While messenger RNA (mRNA) accounts for nearly all of the COVID-19 vaccines administered in the U.S. and worldwide, the developer of a fungal expression system based on Thermothelomyces heterothallica (formerly called Myceliophthora thermophila) insists that its technology can still play a key role in stopping the spread of COVID-19.

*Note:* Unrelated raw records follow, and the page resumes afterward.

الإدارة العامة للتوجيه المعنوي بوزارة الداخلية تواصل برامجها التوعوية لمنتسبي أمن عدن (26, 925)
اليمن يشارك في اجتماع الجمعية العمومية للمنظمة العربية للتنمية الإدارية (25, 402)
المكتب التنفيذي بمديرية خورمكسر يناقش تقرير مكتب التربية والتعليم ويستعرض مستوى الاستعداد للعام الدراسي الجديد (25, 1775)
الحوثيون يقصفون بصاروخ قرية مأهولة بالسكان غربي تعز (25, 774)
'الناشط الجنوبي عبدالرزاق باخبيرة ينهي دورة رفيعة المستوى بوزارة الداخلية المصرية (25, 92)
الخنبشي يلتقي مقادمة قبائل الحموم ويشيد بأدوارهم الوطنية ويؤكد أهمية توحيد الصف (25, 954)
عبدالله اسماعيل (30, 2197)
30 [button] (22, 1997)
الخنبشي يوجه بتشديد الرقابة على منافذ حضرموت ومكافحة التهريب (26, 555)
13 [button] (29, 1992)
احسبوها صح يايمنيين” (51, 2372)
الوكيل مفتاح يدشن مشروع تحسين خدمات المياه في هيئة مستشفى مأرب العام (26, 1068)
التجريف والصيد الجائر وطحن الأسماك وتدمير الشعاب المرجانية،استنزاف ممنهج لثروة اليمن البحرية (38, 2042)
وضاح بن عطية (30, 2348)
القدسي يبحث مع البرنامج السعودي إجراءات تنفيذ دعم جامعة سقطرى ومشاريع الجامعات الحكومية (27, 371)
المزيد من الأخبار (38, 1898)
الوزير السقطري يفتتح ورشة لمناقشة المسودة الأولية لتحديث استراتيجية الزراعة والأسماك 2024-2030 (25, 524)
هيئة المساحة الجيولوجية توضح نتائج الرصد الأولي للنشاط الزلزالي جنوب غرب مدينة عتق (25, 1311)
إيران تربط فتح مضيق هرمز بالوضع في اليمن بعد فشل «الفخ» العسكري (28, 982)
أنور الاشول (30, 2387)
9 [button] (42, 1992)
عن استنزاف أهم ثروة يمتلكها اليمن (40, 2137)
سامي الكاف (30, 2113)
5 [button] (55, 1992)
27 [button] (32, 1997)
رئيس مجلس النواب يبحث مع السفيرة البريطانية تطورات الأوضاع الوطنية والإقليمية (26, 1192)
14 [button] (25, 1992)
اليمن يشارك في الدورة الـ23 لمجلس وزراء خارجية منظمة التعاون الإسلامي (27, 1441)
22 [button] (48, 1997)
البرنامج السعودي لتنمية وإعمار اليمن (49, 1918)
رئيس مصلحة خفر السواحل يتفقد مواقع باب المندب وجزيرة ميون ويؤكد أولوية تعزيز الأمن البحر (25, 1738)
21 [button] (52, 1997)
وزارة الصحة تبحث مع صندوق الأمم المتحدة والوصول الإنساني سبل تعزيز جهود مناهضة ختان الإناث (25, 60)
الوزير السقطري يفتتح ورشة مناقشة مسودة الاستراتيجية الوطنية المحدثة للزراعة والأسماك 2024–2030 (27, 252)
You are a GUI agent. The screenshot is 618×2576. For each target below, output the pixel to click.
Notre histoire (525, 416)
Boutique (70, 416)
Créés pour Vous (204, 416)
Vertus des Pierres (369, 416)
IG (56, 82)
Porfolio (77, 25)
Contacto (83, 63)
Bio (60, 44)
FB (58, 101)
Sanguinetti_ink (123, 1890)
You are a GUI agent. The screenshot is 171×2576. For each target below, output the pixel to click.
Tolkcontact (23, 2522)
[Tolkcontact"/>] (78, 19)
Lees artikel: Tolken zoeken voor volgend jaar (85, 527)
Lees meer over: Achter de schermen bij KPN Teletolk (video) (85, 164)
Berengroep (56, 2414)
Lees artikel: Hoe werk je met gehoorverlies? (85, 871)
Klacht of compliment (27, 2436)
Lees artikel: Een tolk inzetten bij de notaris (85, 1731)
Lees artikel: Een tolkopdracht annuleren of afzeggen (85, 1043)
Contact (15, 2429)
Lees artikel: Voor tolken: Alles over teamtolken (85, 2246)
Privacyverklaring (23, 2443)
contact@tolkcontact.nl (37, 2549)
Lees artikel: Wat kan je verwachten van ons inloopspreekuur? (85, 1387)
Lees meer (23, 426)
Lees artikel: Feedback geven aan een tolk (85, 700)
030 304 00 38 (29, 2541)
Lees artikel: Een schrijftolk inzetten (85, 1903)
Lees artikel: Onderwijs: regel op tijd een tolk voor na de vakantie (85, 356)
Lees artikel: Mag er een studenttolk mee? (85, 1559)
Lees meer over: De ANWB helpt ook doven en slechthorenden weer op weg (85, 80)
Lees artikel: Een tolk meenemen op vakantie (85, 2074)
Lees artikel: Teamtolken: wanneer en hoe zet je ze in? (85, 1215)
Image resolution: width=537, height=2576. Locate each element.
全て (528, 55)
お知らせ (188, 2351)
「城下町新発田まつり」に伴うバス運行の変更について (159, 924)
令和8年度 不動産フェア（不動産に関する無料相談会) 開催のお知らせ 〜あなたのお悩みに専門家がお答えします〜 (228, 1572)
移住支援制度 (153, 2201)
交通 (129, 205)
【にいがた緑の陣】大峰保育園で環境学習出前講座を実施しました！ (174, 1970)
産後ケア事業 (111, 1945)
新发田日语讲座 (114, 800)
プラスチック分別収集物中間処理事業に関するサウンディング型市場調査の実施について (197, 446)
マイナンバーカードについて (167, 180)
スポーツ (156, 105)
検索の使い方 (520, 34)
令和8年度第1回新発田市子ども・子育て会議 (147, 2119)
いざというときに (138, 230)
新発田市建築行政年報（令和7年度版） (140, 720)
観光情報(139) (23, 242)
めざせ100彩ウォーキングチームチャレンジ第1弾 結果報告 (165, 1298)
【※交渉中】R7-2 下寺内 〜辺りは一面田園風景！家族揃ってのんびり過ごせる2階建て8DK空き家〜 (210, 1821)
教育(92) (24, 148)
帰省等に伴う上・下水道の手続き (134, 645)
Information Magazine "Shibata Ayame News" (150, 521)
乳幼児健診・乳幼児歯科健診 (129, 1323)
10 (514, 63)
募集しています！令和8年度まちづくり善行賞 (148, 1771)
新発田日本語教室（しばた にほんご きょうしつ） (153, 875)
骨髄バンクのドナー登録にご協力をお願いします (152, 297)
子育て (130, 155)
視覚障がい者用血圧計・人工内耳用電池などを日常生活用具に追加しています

Dyadic International has spent some two decades developing its C1 Technology Platform, a fungal expression system intended to accelerate development, lower production costs, and improve the performance of biologic vaccines and drugs at commercial scales large or small. Since the pandemic, Dyadic has been working to apply its C1 platform toward development of COVID-19 therapeutics.

Earlier this year, Dyadic announced its own C1-based COVID-19 vaccine candidate—DYAI-100—with plans to advance it into a first-in-human Phase I trial during the second half of this year. In late May, Dyadic launched a partnership with India’s Syngene International (part of Bangalore-based biotech Biocon) to produce a C1-based COVID-19 vaccine aimed at variants of concern, including the B.1.617.2 (Delta) variant that was first identified in India.

“Given the need for doses in the billion-plus range, this technology could make a real difference,” Jason H. Kolbert, head of healthcare research for Dawson James Securities, commented in a May 26 research note. “Given the news that a candidate is now selected and advancing to trials, we are hopeful that the C1 platform will become part of a future COVID vaccine.

“However, we recognize that the landscape is maturing,” Kolbert added.

mRNA-based vaccines accounted for nearly all (96%) of the 300 million doses of COVID-19 vaccines administered across the U.S. as of June 5, according to the U.S. Centers for Disease Control and Prevention (CDC). The worldwide percentage of mRNA jabs is not known because not all nations track such data, but is believed to be a majority of the 1.638 billion shots tallied globally by the World Health Organization.

Dyadic is also partnering to develop COVID-19 vaccines and/or boosters for South Korea and Southeast Asia with Medytox, whose Botulinum toxin type A (sold under Meditoxin® and other names) is an alternative to AbbVie-owned Allergan Aesthetics’ Botox® (onabotulinimtoxinA)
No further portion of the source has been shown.